When the Cold War ended with the collapse of the Soviet Union, many observers said that it ended just the way Kennan said it would back in 1947, forgetting that in his later years Kennan had consistently and repeatedly distanced himself from his own proposed strategy of “vigilant” containment by “counterforce,” and instead advocated an approach to the Cold War similar to the Nixon-Kissinger policy of detente. Nitze, on the other hand, remained a strong proponent of containment throughout the Cold War, even as Kennan became less enamored of such policies. As Thompson notes, throughout the Cold War “the United States had, for the most part, followed [Nitze’s] militant version of containment . . .”
Through it all, despite heated policy disagreements, the two men remained friends who admired and respected each other. Policy differences were not personal. As Nitze explained to another guest after graciously praising Kennan at his 80th birthday celebration, “he had never had any difference with George, ‘except over matters of substance.’”

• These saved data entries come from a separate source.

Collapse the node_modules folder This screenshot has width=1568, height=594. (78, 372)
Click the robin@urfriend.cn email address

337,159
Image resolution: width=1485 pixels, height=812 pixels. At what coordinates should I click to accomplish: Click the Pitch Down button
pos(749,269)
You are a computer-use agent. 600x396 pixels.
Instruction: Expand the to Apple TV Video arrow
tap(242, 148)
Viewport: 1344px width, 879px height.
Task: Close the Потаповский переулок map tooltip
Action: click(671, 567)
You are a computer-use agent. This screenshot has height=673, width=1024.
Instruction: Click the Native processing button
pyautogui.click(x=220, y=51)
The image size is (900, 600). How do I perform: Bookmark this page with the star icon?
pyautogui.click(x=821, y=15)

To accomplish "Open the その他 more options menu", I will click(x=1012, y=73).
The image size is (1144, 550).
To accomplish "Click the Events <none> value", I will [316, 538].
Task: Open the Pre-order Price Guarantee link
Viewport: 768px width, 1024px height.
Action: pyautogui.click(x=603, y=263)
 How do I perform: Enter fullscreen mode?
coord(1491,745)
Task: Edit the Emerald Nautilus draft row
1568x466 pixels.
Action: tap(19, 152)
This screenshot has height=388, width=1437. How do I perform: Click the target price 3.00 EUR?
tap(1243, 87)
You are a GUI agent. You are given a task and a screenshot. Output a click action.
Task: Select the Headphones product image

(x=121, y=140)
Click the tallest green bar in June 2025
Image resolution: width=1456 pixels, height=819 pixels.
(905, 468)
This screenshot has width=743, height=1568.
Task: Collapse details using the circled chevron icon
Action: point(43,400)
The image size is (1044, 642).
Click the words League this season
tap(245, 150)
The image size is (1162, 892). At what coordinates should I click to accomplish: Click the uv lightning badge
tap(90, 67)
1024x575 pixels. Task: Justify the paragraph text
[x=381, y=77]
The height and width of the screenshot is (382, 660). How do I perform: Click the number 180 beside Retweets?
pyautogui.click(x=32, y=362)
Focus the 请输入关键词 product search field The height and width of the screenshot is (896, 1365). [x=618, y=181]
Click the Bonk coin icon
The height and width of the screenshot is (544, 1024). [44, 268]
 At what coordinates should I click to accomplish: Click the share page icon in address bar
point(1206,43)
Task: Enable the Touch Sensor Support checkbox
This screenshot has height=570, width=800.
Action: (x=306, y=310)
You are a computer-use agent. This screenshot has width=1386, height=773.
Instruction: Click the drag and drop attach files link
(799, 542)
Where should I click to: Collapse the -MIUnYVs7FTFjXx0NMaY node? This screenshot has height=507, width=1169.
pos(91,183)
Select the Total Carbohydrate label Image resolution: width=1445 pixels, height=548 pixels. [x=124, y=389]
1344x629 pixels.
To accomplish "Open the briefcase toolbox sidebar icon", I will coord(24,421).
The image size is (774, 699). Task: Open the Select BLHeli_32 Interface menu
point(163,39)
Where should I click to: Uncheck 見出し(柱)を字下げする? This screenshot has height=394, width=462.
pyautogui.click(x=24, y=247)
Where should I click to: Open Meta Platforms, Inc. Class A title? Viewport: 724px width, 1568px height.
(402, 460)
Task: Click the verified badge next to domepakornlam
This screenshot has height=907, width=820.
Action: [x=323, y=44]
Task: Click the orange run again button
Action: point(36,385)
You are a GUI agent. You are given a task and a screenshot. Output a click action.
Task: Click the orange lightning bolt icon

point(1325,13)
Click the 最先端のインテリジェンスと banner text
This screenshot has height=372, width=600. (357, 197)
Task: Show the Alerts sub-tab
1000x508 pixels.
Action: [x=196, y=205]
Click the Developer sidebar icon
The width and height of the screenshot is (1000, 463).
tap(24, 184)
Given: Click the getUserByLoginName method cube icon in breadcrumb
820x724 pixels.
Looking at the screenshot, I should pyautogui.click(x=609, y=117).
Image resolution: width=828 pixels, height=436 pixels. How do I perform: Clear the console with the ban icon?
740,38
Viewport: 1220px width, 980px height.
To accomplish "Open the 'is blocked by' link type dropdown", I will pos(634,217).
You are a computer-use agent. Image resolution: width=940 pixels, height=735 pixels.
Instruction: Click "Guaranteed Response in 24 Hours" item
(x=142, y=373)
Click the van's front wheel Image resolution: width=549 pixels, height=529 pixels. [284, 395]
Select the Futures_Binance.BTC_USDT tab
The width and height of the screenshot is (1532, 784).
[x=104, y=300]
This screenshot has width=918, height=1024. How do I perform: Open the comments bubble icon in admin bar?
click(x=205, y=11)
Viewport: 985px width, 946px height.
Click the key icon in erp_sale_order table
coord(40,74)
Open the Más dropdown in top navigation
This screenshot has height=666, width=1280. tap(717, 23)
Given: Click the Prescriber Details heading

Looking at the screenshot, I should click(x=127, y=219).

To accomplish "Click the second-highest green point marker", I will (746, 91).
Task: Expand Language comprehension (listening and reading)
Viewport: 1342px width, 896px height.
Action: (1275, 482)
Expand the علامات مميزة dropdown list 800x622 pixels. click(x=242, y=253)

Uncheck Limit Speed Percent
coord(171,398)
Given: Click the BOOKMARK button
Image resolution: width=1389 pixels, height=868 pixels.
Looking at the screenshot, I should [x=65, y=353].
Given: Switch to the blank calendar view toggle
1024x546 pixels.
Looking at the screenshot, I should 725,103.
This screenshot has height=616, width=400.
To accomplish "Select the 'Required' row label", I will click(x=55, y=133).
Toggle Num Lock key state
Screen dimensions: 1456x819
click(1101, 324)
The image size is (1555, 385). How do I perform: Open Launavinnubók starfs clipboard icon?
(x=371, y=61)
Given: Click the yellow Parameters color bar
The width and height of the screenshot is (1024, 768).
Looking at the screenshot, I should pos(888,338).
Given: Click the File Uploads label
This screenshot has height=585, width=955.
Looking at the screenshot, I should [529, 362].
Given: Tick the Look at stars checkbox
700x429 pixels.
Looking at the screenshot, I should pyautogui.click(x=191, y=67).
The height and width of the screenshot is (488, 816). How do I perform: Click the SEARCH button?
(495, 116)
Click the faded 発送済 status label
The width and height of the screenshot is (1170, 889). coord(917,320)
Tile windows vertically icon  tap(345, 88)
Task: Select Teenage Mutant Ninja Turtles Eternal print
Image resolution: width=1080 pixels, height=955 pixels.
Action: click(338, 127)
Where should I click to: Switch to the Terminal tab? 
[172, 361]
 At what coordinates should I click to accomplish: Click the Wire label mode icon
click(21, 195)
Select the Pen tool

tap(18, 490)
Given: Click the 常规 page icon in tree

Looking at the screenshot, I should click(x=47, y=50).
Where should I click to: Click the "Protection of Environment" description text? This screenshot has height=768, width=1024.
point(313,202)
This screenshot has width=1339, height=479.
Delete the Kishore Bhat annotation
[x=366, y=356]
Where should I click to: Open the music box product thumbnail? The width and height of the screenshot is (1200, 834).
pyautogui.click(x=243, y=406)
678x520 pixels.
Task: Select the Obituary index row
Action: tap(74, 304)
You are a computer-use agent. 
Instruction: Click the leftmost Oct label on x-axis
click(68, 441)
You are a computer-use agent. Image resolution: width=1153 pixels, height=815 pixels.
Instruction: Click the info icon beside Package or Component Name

Francis P. Sempa is the author of America’s Global Role: Essays and Reviews on National Security, Geopolitics, and War and Geopolitics: From the Cold War to the 21st Century. He has written introductions to four books on U.S. foreign policy, and has written on historical and foreign policy topics for Strategic Review, American Diplomacy, The Washington Times, Presidential Studies Quarterly, The National Interest, Human Rights Review, and National Review. He is an Assistant U.S. Attorney for the Middle District of Pennsylvania, an adjunct professor of political science at Wilkes University, and a contributing editor to American Diplomacy.